Denver is becoming expensive. For some a bit too expensive which is why they are turning to outlying areas for more affordable homes. Some of the homes located in these areas are Manufactured Homes which have very different requirements than a standard single family home, townhome or condo.
What is a Manufactured Home?
The definition of a Manufactured Home is:
any dwelling unit built on a permanent chassis and attached to a permanent foundation system.
Basically it is a trailer home attached to a permanent foundation.
Sometimes Manufactured Homes and Modular homes are confused. Modular is just a stick built home built in a factory and delivered to the home site and is therefore considered a single family home, with very few, if any, additional restrictions over a standard single family home.
June 15, 1976
In the world of Manufactured Homes June 15, 1976 is a very important date.
June 15, 1976 is the date the Federal Manufactures Home Construction and Safety Standards were established. Since those standards were not in place until that date mortgage lenders are not interested in offering mortgage financing on homes built prior to June 15, 1976. There may be mortgage financing options for Manufactured Home built prior but it would be through traditional mortgage financing channels.
Manufactured Homes Mortgage Requirements
Assuming the Manufactured Home was built on or after June 15, 1976 and you are looking for traditional mortgage financing (FHA, VA, USDA, Fannie Mae or Freddie Mac) there are quite a few rules to be aware of. Here they are for you:
- HUD Compliance Certificate (paper document with manufacturer’s name, model number, etc.)
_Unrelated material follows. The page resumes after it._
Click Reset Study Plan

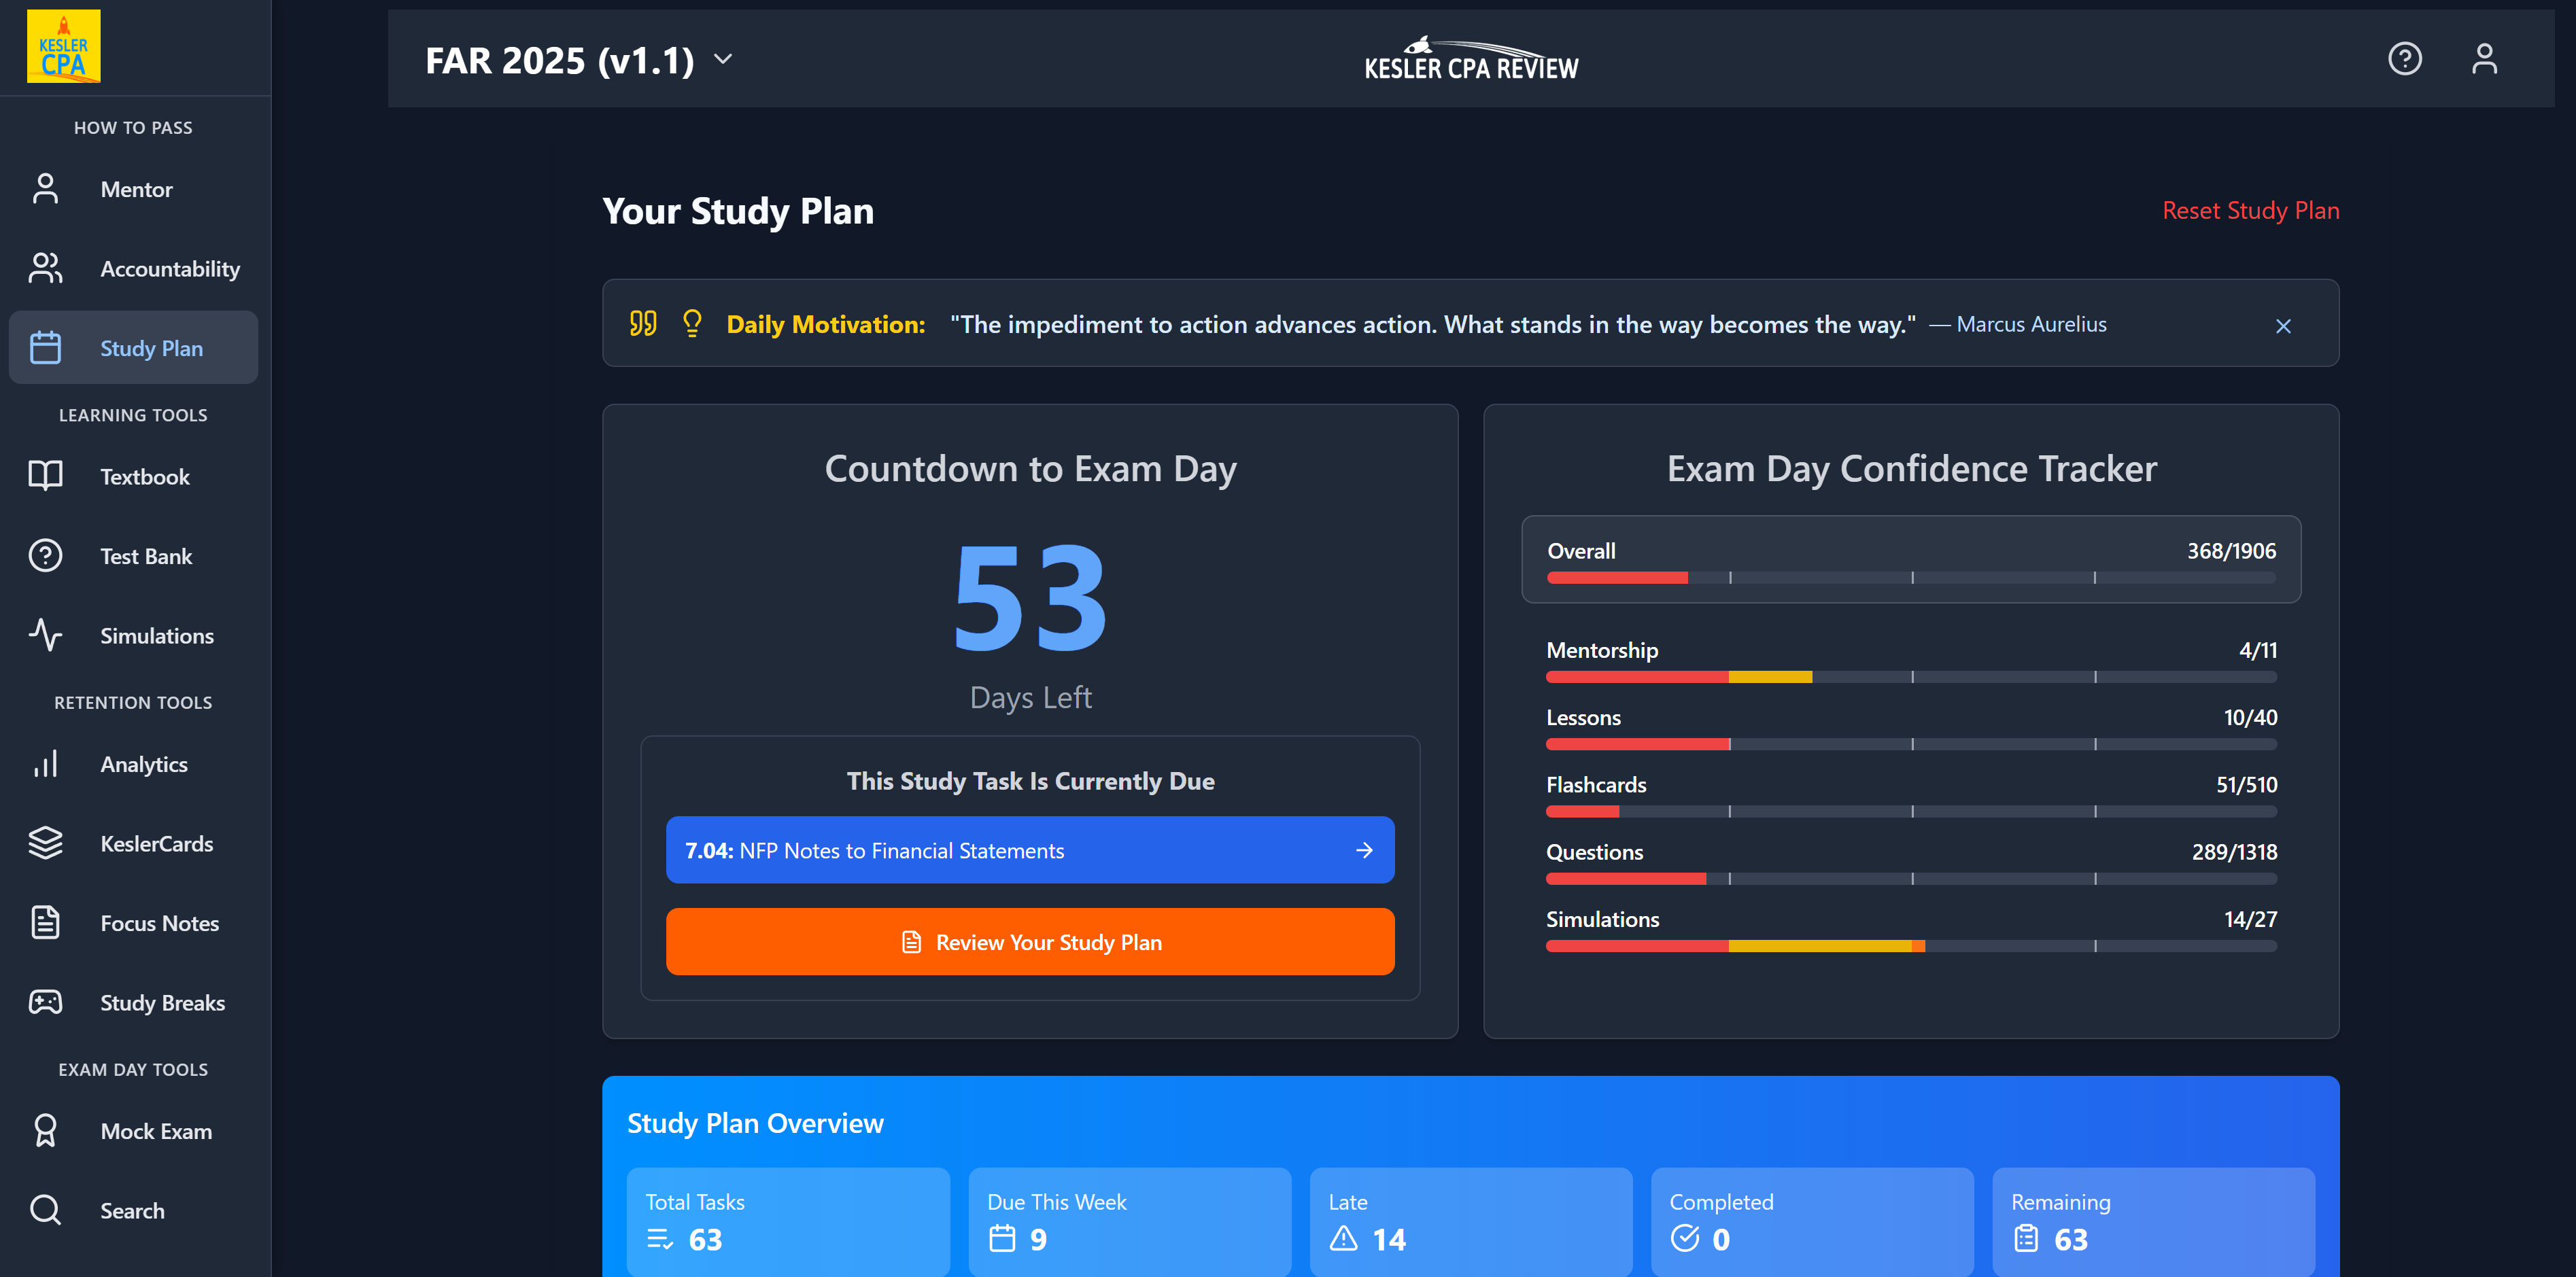[2250, 210]
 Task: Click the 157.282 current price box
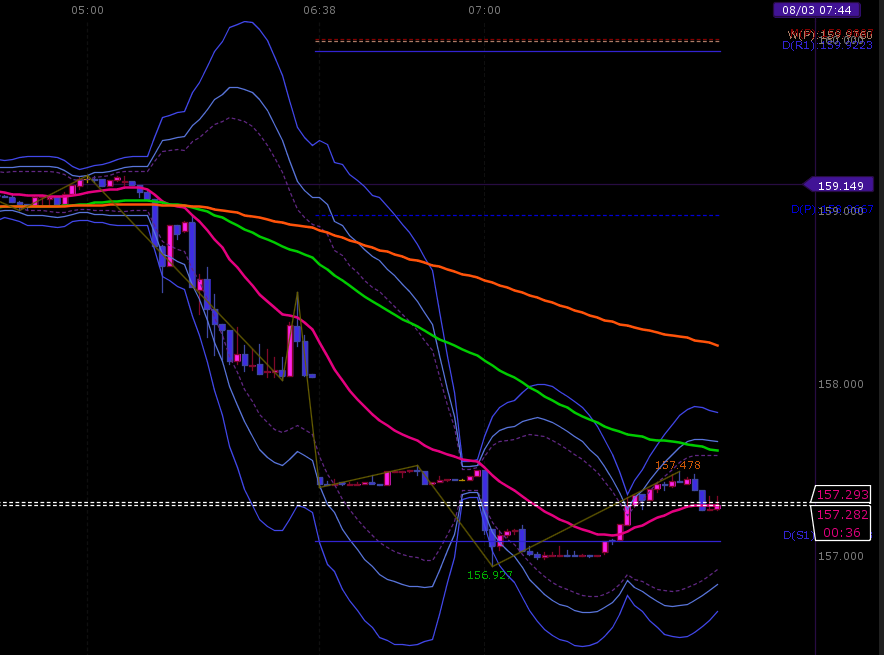[x=841, y=514]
- HUD Data Plate (metal plate affixed to the exterior of the home)
- The unit must not have been previously installed or occupied at any other site
- Must be attached to a permanent foundation system and meet anchoring, support, stability, maintenance, soil, local code and state code requirements
- Must be permanently connected to septic or sewage system and to other utilities to meet local and state requirements
- Must be legally classified as real property (auto title has been purged)
- Towing hitch, wheels, and axles must be removed
- Land where the unit resides may not be leased or rented
- Minimum size requirements (400 sq ft for FHA, 600 sq ft for Fannie Mae & Freddie Mac)
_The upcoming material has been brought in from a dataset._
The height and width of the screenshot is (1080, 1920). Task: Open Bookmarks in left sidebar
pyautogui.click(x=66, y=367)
- Property may not be purchased as an investment property
Those requirements listed above are for all mortgage product types. In addition to those listed above additional requirements may exist on each product and/or each mortgage lender. Here are a few notable restrictions or requirements:
FHA requires a Foundation Certification to be completed on the home at some point in time. If a Manufactured Home is being purchased and a Foundation Certification has not been done or can not be located a new Foundation Certification will be required to meet FHA requirements. At the time I am writing this the estimated cost of a Foundation Certification is $500.
USDA no longer provides mortgage financing for Manufactured Homes although there are some exceptions. If you have a USDA mortgage on a Manufactured Home you may refinance your existing USDA mortgage into a new USDA mortgage. If you are purchased a new construction Manufactured Home you can obtain USDA mortgage financing as long as you meet all of the requirements available for download here.
Although all of the mortgage products allow for the financing of a single-wide manufactured Home very few mortgage lenders offer financing on single-wides. If you are looking to finance a single-wide be sure to inform your lender and see if they provide such financing options.
I started out writing about how Manufactured Homes are typically located in areas outside of the Metro area. Because of this appraisals can take some additional time and cost a bit more.
At the time I am writing this appraisals are currently running about 2-3 weeks from order date to receiving the completed appraisal. For areas outside of the Metro area that can expand to as much as 4-6 weeks depending on location.
In additional to extra time there are sometimes additional costs to go outside of the Metro area on top of the typical appraisal fee. In some cases those fees can as much as the appraisal itself.
Plan ahead for the additional time and cost when appraising the Manufactured Home as part of the mortgage process.
No one knows what the future holds but sometimes the past can be a predictor of the future. Well, over the past 10 years or so the requirements and restrictions on Manufactured Homes have increased making it more and more difficult to finance these homes. Consider this when making a Manufactured Home purchase. Not only will you be required to meet all of the requirements mentioned but when it comes time to sell, the buyer of your home will likely be required to meet those requirements and, likely, some additional requirements not yet put in place.